Baume-Schneider Elisabeth · Bundesrat · Jura · 2026-04-29

Wortprotokoll

La motion vise à permettre la vente libre de contraceptifs d'urgence en recatégorisant les produits concernés dans la catégorie de remise D, c'est-à-dire la vente sans ordonnance médicale et sans conseil d'une personne relevant du corps médical - on peut penser aux médecins ou aux pharmaciens.

En Suisse, comme dans les pays de l'Union européenne et de l'AELE, à l'exception de la Norvège, de la Suède et des Pays-Bas, les contraceptifs d'urgence sont uniquement délivrés en pharmacie ou par un professionnel de santé, après conseil d'une personne relevant du corps médical, mais sans qu'une ordonnance médicale soit nécessaire. On peut ainsi obtenir ces médicaments dans les centres de santé sexuelle ou les plannings familiaux, et on peut aussi y avoir parfois recours auprès du médecin scolaire ou encore dans les services d'urgences.

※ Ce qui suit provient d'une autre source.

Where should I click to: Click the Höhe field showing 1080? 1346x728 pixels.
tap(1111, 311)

Madame Gredig a régulièrement mentionné la question d'une société libérale et du libre choix. Le Conseil fédéral accorde, lui aussi, une grande importance à l'autodétermination reproductive et à l'accès aux moyens de contraception, mais il estime aussi indispensable, et ce, pour la sécurité des patientes, qu'une personne relevant du corps médical les conseille avant la prise d'un contraceptif d'urgence. En effet, ces contraceptifs d'urgence sont des médicaments, certes, d'une grande efficacité, mais qui peuvent aussi provoquer des effets secondaires potentiellement importants s'ils interagissent avec des médicaments qui ne peuvent être complémentaires - je n'ai pas les bons termes, je suis[NB]désolée[NB]pour[NB]les[NB]médecins qui sont dans la salle. Il est important d'informer les femmes concernées des éventuels risques.

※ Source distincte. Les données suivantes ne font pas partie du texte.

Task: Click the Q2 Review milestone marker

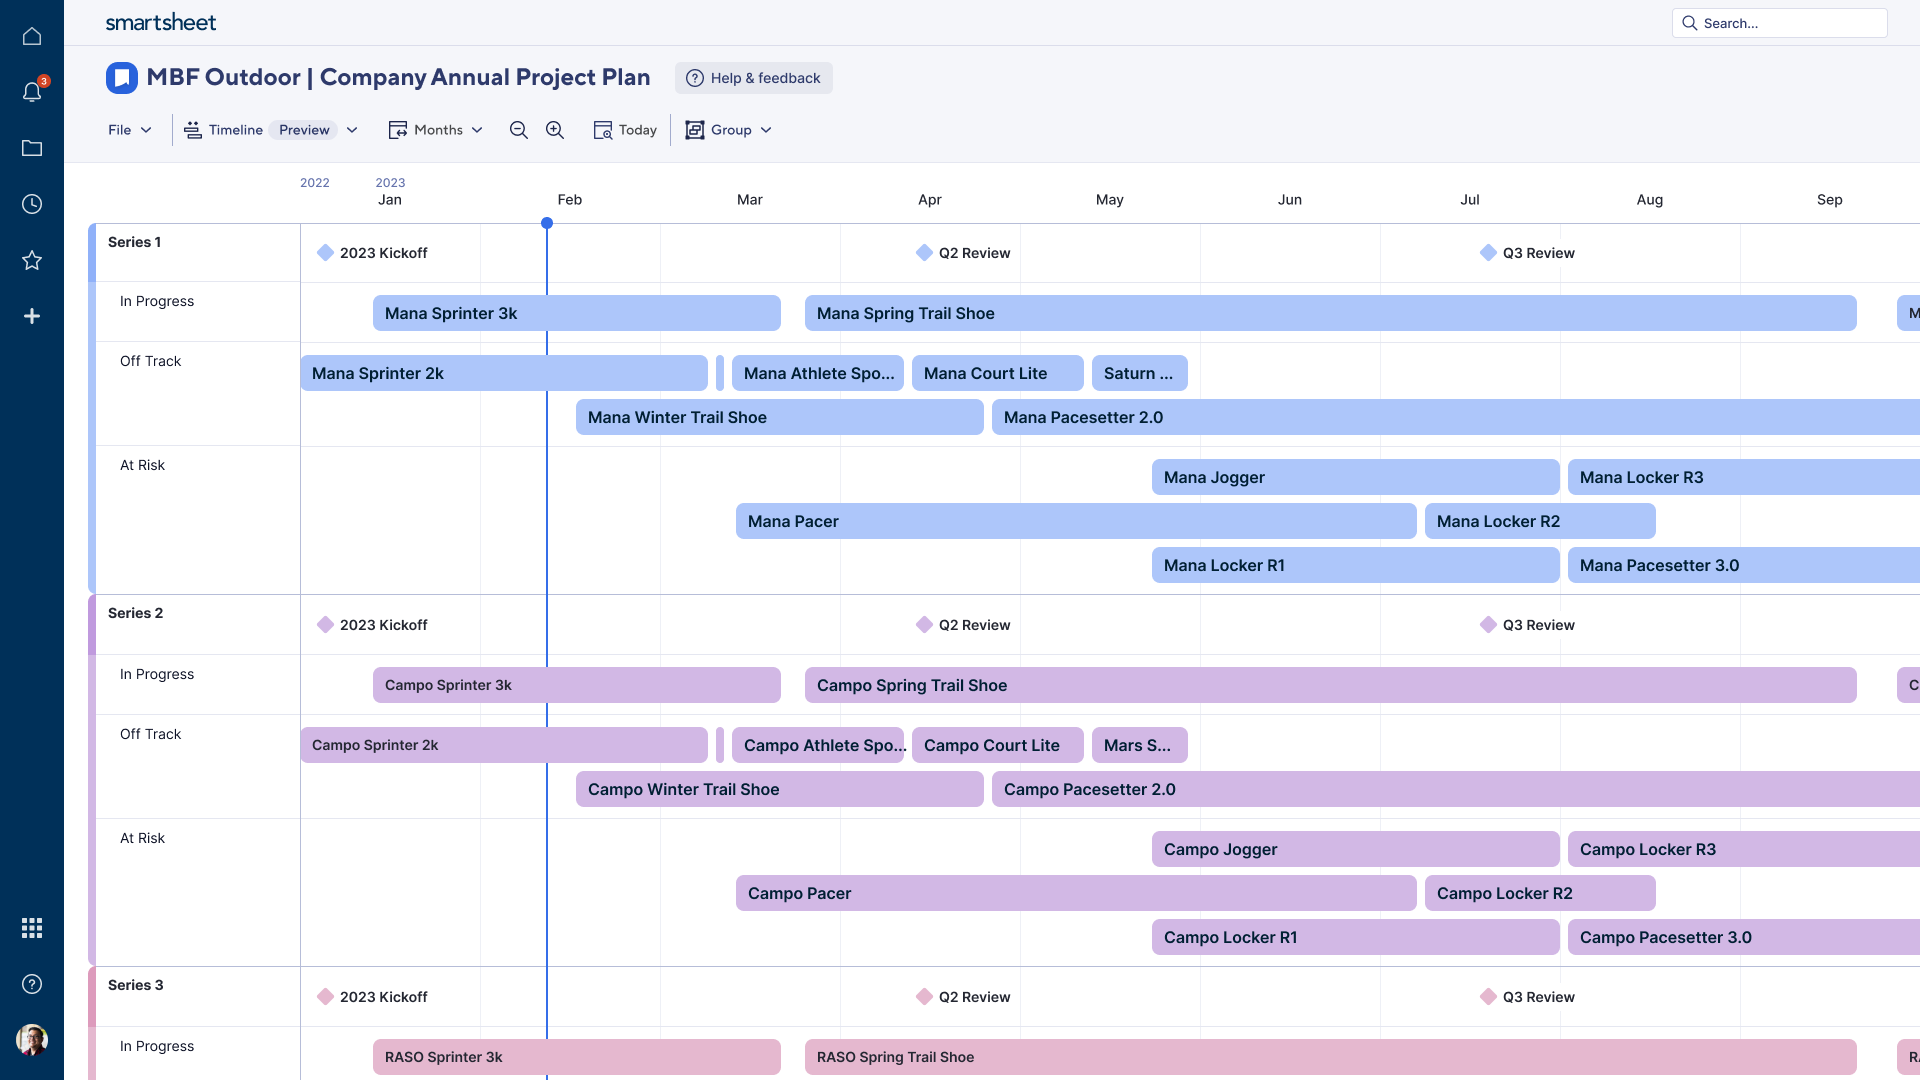Action: click(923, 253)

Par contre, là où le Conseil fédéral rejoint l'auteure de la motion, c'est que la discussion et le conseil ne doivent pas constituer un obstacle à la prise du contraceptif, mais bien permettre d'informer l'utilisatrice ou le couple sur le comportement à adopter en cas d'effets secondaires ou en cas de complications qui peuvent s'avérer graves. À de multiples reprises, la Confédération a discuté de la reclassification de la contraception d'urgence dans la catégorie de remise D avec un comité externe spécialisé, composé entre autres d'experts issus du corps médical, de la Société suisse des pharmaciens et de l'Association suisse des droguistes. La majorité des personnes consultées ne soutiendraient pas une reclassification dans la catégorie D, en invoquant parfois des éléments extrêmement pragmatiques, par exemple le fait que les pharmacies assurent un service de garde le week-end et les jours fériés, garantissent la continuité de la remise des contraceptifs d'urgence, contrairement aux drogueries, qui ont d'autres horaires. Cela peut paraître banal de le préciser, mais les discussions ont montré que le conseil s'avère encore extrêmement précieux lors de la remise de ces contraceptifs d'urgence.

Dès lors, au nom du Conseil fédéral, je vous propose de rejeter la motion.